女戦士の幻覚を恐ろしくも美しく描くアクション『Hellblade: Senua’s Sacrifice』Steamにて日本語対応で発売。『DmC』開発元最新作
Ninja Theoryは8月8日、『Hellblade: Senua’s Sacrifice』をSteamで発売した。価格は2980円で、日本語表示に対応している。なお、海外ではPlayStation 4向けにも発売されている。
本作の主人公は、ヴァイキング時代に生きるケルト族の女戦士セヌア。彼女は亡くなった恋人ディロンの魂を救うために、北の民が「冥府ヘル」と呼ぶ霧と霞の大地へと一人向かう。恋人を失ったショックからか、それともなにかもっと辛い経験をしたからか、彼女の精神は蝕まれており幻覚や幻聴が絶えず襲ってくる。

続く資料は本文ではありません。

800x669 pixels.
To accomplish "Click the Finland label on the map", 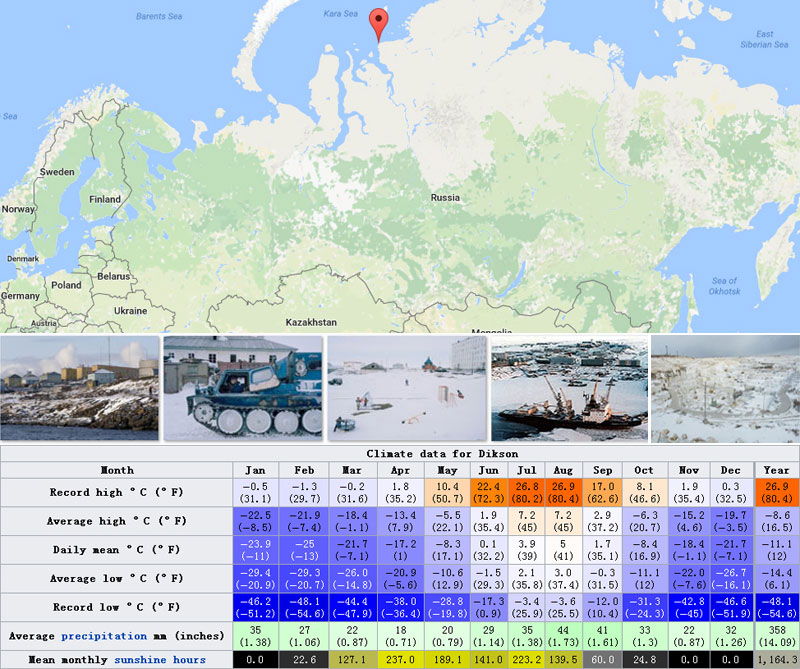I will [105, 199].

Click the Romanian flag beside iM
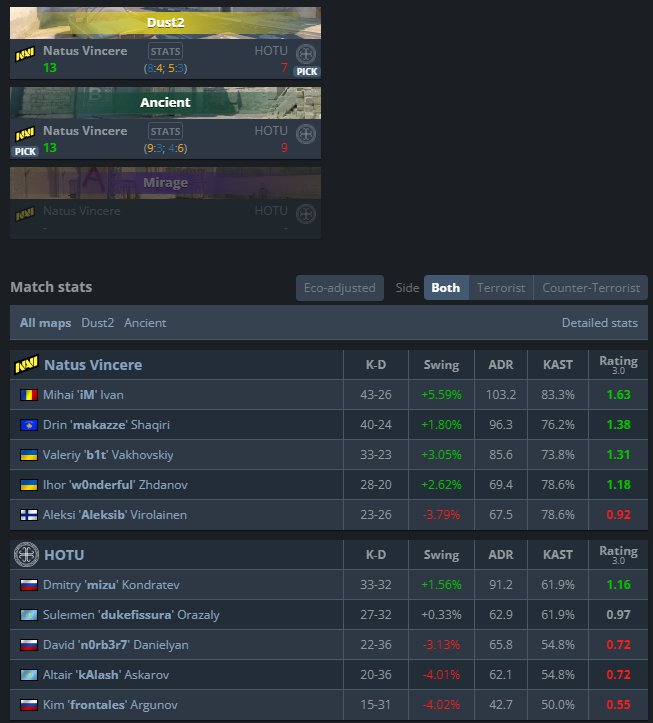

ゲームプレイは3人称視点のアクションゲームで、敵とのバトルと、道を切り拓くパズルが大きな要素として存在する。バトルでは悪魔のようなモンスターと対峙し、剣を武器に戦う。弱・強攻撃とガードや回避を駆使して立ち回るが、スピーディーなアクションというよりは、剣の鋼の重みを感じさせるようなバトルになる。そして道中では時折、先へ進む道が塞がれている場面がある。そこではパズルを解く鍵となる文字の形が示されるので、近くの風景の中から同じ形に見えるものを探し出して、見る位置や角度を調整してイメージを重ね合わせると先へ進むことができる。
前述したようにセヌアは幻聴に悩まされており、ゲーム中には多数の人間の声があちこちから常に聴こえる。それは彼女を導く語り部のような声や、あるいは天使や悪魔のささやきような、彼女の行動に対して対立する意見を述べる声などさまざまだ。もう慣れてしまったのか、彼女はそうした声にいちいち反応しないが、これがすべて彼女の頭の中に渦巻いていると考えると恐ろしさをも感じる。
また本作の地獄のような世界観や、そこに登場するモンスターやパズルも、もしかするとこれらもすべて彼女が見ている幻覚なのかと想像をかき立てられる。Ninja Theoryは、神経科学者や精神疾患患者の協力を得てセヌアを生み出したという。ちなみに本作はバイノーラル3Dサウンドに対応しており、ヘッドフォンをしてプレイするとさまざまな方向から聴こえてくる幻聴を立体音響で楽しむことができる。
Ninja Theoryによると、本作はおよそ8時間のゲームプレイになるという。『DmC: Devil May Cry』や『ENSLAVED ODYSSEY TO THE WEST』などの大作を手がけてきた彼らだが、初めて自らが販売元となる本作ではチームの規模を拡大することをせず、インディーゲームとAAAタイトルの中間。つまり比較的短く価格も抑えめだが、Unreal Engine 4を用いてハイエンドのクオリティを目指したとのこと。実際にゲームを見ると、物量で勝負できない代わりにセヌアの表現に特に注力したようだ。モーション/フェイシャルキャプチャを活用して生み出された、美しいだけではなく苦悶に満ちた彼女のさまざまな表情に、プレイヤーは思わず見入ってしまうことだろう。